Take the Second and Third Street tunnels....If road-builders came upon that barrier today they would simply V-cut it. Ho hum. And no way would you get anything like The Sawyer (and many others) that are only three stories on the uphill end but 8 stories on the downhill side! I surely don't see unique curiosities like that where I live, on the Broad, Beige Plains of Irvine......LOL

The other thing I find fascinating is that so many of the structures are of the same vintage, which lends something of a consistency and repetition to the streetscapes. (By extension, the first rule of landscaping is repetition of a theme.) You have your late 19th century Victorians and early 20th century apartment/hotels, but the place was pretty much built out by the mid-1920s.

Most cities have become a hodgepodge of old and new architecture. The result usually isn't very pleasing. Or even jarring, if one considers NYC's Grand Central Station juxtaposed against the Met Life Building. And to be fair, the New Bunker Hill works pretty well precisely because of that same reason...it is pretty much ALL more modern architecture.

Back to work. Thanks again to all the posters.
I think you hit the nail on the head. Reminds me of the quote from Ask the Dust -- "The hotel was called the Alta Loma.
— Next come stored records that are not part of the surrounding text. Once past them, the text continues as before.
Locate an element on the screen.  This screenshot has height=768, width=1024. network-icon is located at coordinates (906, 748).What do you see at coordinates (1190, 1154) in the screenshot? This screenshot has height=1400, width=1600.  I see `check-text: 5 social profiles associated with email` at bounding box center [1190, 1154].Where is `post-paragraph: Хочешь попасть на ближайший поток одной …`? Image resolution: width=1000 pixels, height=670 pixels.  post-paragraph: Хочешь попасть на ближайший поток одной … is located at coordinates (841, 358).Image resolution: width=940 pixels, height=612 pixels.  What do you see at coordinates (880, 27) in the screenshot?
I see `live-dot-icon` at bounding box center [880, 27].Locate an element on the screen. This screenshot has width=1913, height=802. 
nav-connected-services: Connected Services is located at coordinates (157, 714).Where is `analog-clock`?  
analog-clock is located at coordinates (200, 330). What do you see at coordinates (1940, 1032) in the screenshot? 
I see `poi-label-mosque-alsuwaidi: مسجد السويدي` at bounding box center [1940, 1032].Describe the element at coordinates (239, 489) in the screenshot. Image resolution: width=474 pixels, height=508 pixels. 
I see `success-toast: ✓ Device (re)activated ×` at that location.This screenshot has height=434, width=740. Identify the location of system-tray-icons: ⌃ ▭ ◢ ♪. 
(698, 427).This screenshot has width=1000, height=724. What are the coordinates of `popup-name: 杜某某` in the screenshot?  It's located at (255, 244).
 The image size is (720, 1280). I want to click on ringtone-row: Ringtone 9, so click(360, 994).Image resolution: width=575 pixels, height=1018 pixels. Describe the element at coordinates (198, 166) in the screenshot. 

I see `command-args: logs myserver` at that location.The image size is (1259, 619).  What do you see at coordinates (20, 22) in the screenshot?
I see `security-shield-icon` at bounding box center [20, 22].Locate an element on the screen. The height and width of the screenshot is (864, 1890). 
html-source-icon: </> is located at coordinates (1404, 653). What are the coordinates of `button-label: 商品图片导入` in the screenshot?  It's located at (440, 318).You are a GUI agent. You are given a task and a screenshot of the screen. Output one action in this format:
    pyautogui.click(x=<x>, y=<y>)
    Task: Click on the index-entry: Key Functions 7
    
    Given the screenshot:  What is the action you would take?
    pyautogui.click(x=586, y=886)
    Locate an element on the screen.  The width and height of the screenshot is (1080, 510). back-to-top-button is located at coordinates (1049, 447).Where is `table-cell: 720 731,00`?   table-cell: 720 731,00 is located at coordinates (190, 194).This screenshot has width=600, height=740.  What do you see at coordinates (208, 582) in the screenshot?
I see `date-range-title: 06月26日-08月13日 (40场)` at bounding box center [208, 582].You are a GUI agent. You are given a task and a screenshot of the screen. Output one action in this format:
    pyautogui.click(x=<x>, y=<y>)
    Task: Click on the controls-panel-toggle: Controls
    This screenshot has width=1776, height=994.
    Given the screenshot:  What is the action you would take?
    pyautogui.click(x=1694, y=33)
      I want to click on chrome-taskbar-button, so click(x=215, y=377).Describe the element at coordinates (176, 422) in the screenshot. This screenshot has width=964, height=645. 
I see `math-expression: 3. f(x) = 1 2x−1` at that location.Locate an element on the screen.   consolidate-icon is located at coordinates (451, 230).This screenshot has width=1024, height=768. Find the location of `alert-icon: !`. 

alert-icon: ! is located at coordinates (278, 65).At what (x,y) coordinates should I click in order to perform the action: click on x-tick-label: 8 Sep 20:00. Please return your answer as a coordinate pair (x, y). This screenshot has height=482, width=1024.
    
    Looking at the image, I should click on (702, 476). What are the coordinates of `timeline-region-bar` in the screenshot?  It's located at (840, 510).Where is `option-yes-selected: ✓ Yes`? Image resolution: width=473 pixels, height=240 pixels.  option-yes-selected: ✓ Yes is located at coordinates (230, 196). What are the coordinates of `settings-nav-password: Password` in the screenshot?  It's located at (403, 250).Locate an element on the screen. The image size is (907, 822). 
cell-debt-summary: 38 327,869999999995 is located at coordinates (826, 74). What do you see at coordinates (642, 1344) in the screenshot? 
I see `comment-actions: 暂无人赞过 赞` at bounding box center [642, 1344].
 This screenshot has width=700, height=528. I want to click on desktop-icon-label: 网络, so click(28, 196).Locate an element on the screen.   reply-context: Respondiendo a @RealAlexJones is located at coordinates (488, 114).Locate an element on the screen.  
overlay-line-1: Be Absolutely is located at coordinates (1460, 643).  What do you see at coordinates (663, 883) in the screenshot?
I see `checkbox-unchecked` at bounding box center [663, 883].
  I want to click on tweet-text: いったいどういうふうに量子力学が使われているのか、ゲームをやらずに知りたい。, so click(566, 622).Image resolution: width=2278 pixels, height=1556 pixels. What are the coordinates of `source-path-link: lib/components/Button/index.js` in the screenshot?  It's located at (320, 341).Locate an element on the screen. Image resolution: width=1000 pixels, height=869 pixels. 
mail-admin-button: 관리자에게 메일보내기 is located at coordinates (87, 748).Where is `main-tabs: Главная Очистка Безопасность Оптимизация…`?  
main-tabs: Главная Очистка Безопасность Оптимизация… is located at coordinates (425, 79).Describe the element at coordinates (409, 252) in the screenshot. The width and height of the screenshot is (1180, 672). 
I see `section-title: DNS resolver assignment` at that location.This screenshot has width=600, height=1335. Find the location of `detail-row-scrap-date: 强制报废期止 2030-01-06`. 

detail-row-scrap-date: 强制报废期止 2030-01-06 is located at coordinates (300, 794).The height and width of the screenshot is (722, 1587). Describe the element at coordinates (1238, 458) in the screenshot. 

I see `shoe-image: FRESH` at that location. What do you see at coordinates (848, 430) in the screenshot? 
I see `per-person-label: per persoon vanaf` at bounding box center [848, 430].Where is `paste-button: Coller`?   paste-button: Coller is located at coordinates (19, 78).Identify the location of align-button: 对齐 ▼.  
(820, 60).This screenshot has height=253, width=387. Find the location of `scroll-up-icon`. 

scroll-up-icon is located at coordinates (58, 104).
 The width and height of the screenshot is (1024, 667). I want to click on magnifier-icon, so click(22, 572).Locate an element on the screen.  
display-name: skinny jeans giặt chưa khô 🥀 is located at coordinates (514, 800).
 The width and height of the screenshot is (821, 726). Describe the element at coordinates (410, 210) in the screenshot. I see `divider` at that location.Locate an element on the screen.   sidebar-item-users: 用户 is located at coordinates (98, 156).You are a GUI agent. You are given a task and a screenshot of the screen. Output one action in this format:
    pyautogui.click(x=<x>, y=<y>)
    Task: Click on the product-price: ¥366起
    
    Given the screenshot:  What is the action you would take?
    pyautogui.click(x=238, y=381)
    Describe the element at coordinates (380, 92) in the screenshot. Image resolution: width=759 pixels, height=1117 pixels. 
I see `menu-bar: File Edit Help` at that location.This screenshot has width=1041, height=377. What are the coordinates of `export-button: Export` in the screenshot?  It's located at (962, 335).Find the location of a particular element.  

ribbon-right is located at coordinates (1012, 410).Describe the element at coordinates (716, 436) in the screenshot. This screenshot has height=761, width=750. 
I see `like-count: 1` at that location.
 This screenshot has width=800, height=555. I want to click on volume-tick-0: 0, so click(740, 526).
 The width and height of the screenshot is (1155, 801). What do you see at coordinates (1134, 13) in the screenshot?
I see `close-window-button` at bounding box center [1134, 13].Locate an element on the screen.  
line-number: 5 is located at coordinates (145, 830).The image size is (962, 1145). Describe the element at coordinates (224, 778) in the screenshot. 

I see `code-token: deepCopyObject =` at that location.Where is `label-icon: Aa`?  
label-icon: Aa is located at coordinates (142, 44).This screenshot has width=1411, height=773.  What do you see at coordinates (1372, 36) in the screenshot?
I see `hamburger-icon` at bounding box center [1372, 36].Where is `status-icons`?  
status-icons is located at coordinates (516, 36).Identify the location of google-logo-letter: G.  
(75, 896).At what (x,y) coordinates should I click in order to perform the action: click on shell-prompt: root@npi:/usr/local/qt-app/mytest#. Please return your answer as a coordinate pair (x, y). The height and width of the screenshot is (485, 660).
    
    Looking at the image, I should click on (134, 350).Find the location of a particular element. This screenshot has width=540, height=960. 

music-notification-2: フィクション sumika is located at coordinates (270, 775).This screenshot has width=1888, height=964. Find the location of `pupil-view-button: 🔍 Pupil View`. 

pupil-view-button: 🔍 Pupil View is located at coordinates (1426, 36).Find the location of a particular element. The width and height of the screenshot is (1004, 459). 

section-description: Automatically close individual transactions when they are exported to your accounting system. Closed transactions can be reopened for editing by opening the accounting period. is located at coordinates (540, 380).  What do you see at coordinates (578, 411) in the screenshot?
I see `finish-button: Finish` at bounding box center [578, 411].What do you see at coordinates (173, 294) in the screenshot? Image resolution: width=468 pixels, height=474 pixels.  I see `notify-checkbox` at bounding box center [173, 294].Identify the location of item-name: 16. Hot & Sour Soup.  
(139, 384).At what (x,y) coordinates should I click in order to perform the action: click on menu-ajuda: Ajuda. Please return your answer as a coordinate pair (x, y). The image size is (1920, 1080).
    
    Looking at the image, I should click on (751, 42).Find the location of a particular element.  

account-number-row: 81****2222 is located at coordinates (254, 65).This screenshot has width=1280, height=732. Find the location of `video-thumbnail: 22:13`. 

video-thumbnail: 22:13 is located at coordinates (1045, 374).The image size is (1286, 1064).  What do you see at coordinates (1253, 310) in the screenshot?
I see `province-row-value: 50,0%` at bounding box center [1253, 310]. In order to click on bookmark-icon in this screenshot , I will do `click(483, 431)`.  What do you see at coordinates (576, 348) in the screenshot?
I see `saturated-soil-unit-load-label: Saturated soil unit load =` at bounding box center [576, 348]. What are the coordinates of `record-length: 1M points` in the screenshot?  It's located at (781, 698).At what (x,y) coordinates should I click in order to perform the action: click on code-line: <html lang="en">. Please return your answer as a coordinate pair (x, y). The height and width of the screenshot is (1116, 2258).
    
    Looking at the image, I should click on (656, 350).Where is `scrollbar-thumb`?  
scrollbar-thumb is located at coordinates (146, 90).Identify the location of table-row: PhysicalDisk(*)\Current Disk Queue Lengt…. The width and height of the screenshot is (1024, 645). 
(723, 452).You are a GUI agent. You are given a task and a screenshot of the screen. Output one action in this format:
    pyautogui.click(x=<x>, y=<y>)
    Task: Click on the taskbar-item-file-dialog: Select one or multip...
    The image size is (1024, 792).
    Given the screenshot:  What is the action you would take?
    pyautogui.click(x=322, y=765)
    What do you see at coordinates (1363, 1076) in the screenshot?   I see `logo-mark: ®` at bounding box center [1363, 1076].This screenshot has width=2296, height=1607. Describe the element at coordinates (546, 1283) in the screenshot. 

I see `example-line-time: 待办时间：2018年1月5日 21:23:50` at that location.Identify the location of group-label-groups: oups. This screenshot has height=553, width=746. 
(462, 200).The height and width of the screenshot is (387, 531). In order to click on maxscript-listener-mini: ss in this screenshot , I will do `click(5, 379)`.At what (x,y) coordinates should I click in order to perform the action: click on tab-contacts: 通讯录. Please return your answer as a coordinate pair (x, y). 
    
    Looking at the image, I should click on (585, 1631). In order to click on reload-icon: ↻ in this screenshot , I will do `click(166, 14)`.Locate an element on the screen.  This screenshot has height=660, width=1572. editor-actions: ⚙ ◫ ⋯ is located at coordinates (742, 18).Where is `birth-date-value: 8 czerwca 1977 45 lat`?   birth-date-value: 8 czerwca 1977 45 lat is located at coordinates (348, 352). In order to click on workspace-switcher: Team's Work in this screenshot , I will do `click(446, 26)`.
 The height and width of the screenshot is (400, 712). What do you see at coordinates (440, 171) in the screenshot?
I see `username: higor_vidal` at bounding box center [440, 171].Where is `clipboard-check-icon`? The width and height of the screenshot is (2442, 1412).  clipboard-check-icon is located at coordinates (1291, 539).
It was built on a hillside in reverse, there on the crest of Bunker Hill, built against the decline of the hill, so that the main floor was on the level with the street but the tenth floor was downstairs ten levels." (Fante's Alta Vista, on the W side of Bunker Hill Avenue [at 3rd], rode the down the hill à la the Sawyer.)

But then, if architectural homogeneity is a motivator, wouldn't the same be arguable for Irvine? I may be proven wrong, but will we mourn Tustin so when it's erased come 2050? (Of Bunker Hill's allure there are no quick answers, but at least the road to understanding her is paved with enormous pleasure. However bittersweet it may be.)